Genetic Mutation of PSMD2 was Correlated With Poor Prognosis

To identify the mutation characteristics of PSMD2 and its prognostic value in altered lung adenocarcinoma patients, we utilized an analysis on the cBioPortal database. It can be seen from Figure 6A that PSMD2 had a high mutation frequency of 14% in lung adenocarcinoma (TCGA, PanCancer Atlas). The main alteration frequency of PSMD2 was mRNA upregulation and amplification (Figure 6B). Moreover, compared with the unaltered group, the result of Kaplan-Meier curves found that the altered group was associated with poor prognosis in overall survival (Figure 6C, 28.57 vs. 52.60 months, p = 1.737e-4), disease-specific survival (Figure 6D, 36.66 vs. 88.14 months, p = 2.559e-4), and progression-free survival (Figure 6E, 19.00 vs. 39.52 months, p = 3.377e-4). Overall, these results suggest that genetic mutation of PSMD2 was correlated with poor prognosis in lung adenocarcinoma.

FIGURE 6
www.frontiersin.org

FIGURE 6. Genomic mutation of PSMD2 in lung adenocarcinoma. (A) OncoPrint presented the different mutation types and proportions of PSMD2. (B) Cancer types summary showed the alteration frequency. (C–E) Genomic mutation of PSMD2 was correlated with poor overall survival, disease-specific survival, and progression-free survival.

Functional Enrichment Analysis of Co-expressed Genes of PSMD2

To perform GO and KEGG analysis, we first downloaded co-expressed genes of PSMD2 from cBioPortal. As shown in Supplementary Table S2, with |cor Spearman| > 0.5 and p < 0.05, PSMD2 had 139 co-expressed genes, including 137 positive and two negative co-expressed genes. R package clusterProfiler was utilized for GO and KEGG analysis. As shown in Figure 7A, GO analysis revealed that these co-expressed genes of PSMD2 were involved in the biological progress of organelle fission, chromosome segregation, and regulation of cell cycle phase transition. They acted as structural constituents in the condensed chromosome, spindle, and chromosomal region (Figure 7B), and played an important part in the molecular function of ATPase activity, tubulin binding, and DNA helicase activity (Figure 7C).
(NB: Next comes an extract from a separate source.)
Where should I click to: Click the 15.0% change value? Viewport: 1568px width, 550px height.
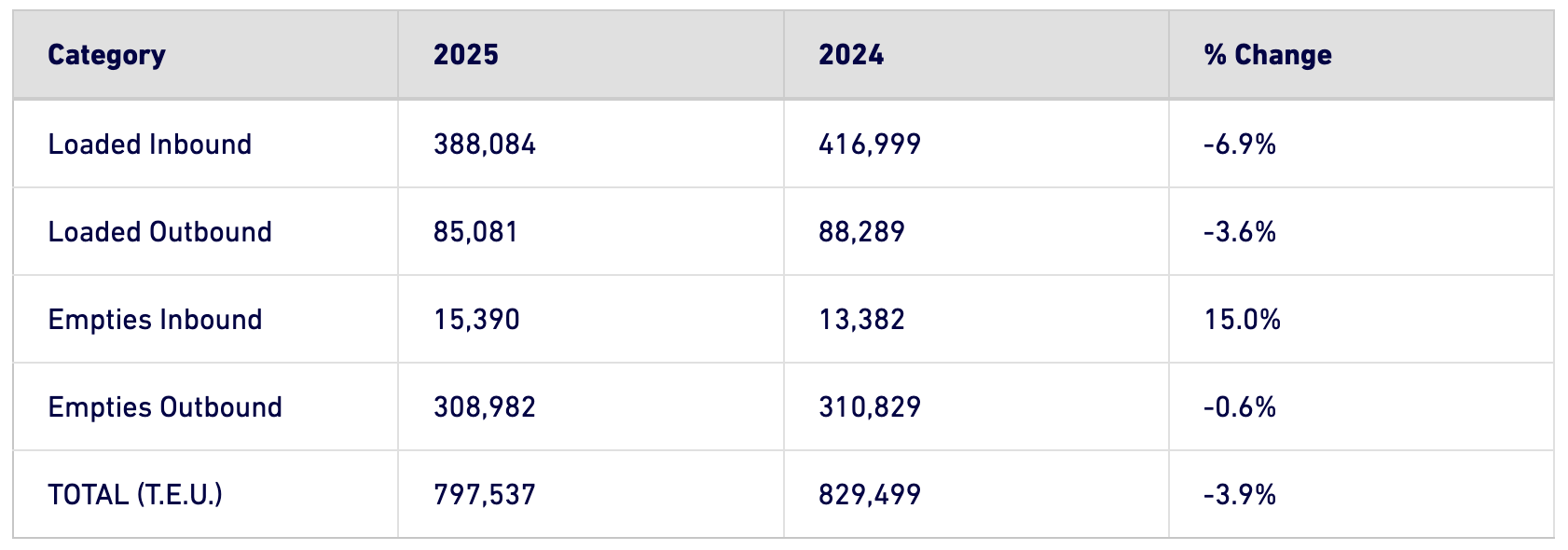pyautogui.click(x=1243, y=320)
KEGG pathway analysis in Figure 7D indicated enrichment function in cell cycle, RNA transport, and cellular senescence.

FIGURE 7
www.frontiersin.org

FIGURE 7. Functional enrichment analysis of co-expressed genes of PSMD2. (A) Biological progress of organelle fission, chromosome segregation, and regulation of cell cycle phase transition. (B) Structural constituents in the condensed chromosome, spindle, and chromosomal region. (C) The molecular function of ATPase activity, tubulin binding, and DNA helicase activity. (D) KEGG pathway analysis indicated enrichment function in the cell cycle, RNA transport, and cellular senescence.
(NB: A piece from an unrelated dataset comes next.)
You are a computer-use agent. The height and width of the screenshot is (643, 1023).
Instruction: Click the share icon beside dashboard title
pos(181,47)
The Correlation Between PSMD2 Expression and Cancer Functional States

To capture the expression of PSMD2 at single-cell resolution and its correlation with cancer functional states, we conducted an analysis on CancerSEA. The results listed in Figure 8A suggested that PSMD2 expression was significantly positively correlated with angiogenesis and DNA damage, while negatively correlated with proliferation in acute lymphoblastic leukemia (ALL). PSMD2 expression was positively correlated with cell cycle, DNA damage, and DNA repair, while negatively correlated with quiescence in lung adenocarcinoma (Figure 8B). The t-SNE diagram in Figure 8C described the PSMD2 expression profile in single cells of lung adenocarcinoma.

FIGURE 8
www.frontiersin.org

FIGURE 8. The correlation between PSMD2 expression and cancer functional states. (A) A heatmap indicated the relationship between PSMD2 expression and cancer functional states from CancerSEA. (B) PSMD2 expression was correlated with cell cycle, DNA repair, and quiescence in lung adenocarcinoma. (C) The t-SNE diagram described the PSMD2 expression profile in single cells of lung adenocarcinoma.
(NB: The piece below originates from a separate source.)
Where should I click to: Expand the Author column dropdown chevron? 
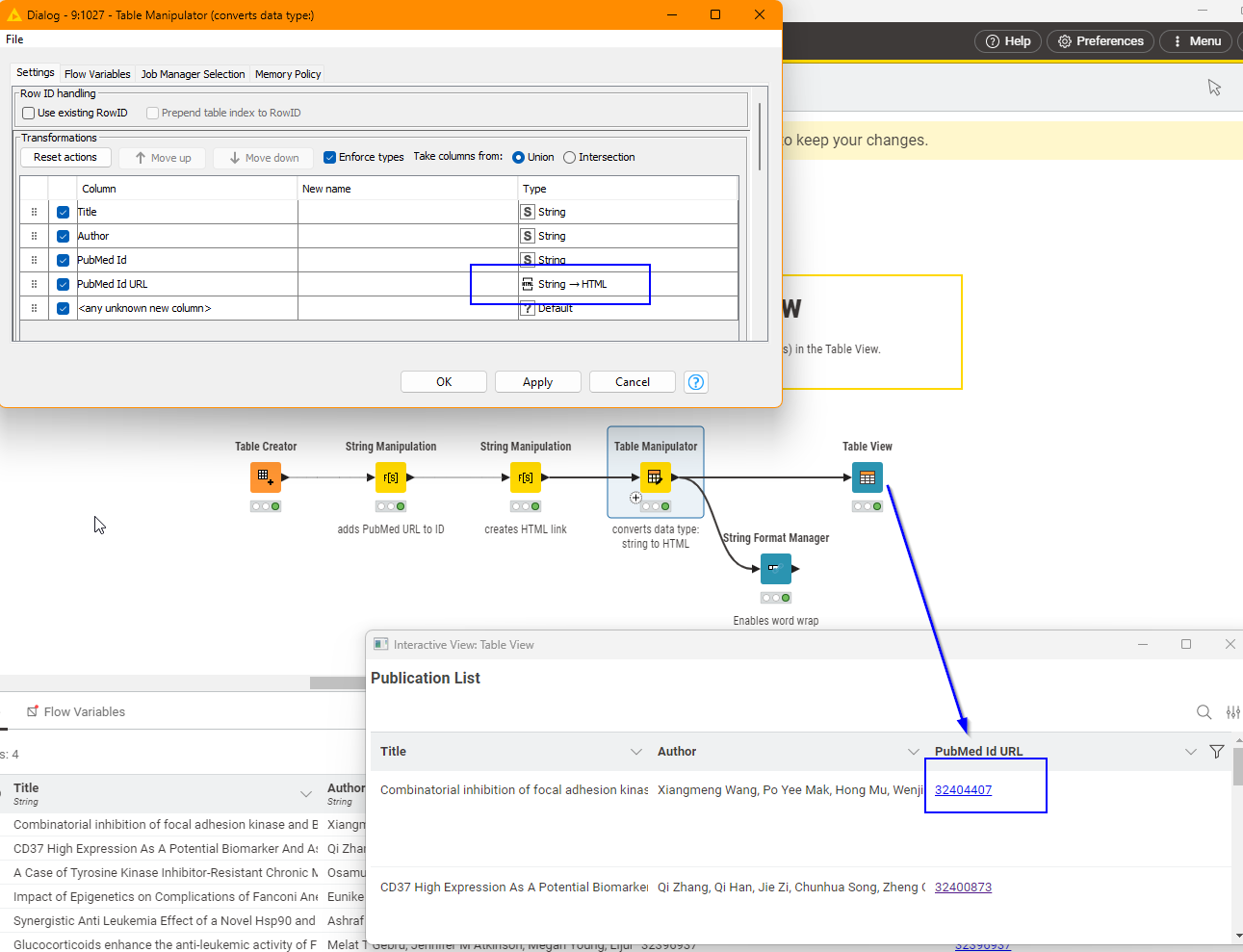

PSMD2 Was Correlated With Immune Infiltration in Lung Adenocarcinoma

To analyze the correlation between the expression of PSMD2 and immune cell infiltration, we conducted ssGSEA method with R package GSVA. The results of Spearman correlation analysis were listed in Figures 9A–G and Table 2. It was apparent that PSMD2 expression was negatively correlated with the immune cell infiltration levels of CD8 T cells (r = −0.238, p < 0.001), B cells (r = −0.225, p < 0.001), pDC (r = −0.194, p < 0.001), mast cells (r = −0.191, p < 0.001), TFH (r = −0.190, p < 0.001), Tcells (r = −0.160, p < 0.001), Th17 cells (r = −0.143, p < 0.001), NK CD56bright cells (r = −0.128, p < 0.001), cytotoxic cells (r = −0.122, p < 0.001), and positively correlated with the immune cell infiltration levels of Th2 cells (r = 0.438, p < 0.001), Tgd (r = 0.146, p < 0.001), aDC (r = 0.142, p < 0.001), NK CD56dim cells (r = 0.121, p < 0.001), and NK cells (r = 0.142, p < 0.001). On the whole, these results suggest that PSMD2 may regulate the level of tumor-infiltrating immune cells to affect lung adenocarcinoma progression.

FIGURE 9
www.frontiersin.org

FIGURE 9. Spearman correlation between PSMD2 expression and immune cell infiltration. (A) The correlation between PSMD2 expression and the relative abundances of 24 immune cells. (B–D) Mann-Whitney U test indicated there were differences in immune cells (CD8 T cells, B cells, Th2 cells) between high/low expression of PSMD2. (E–G) Scatter diagrams for correlation between immune cells (CD8 T cells, B cells, Th2 cells) and PSMD2 expression.

TABLE 2
www.frontiersin.org

TABLE 2. The correlation between PSMD2 expression and immune infiltration.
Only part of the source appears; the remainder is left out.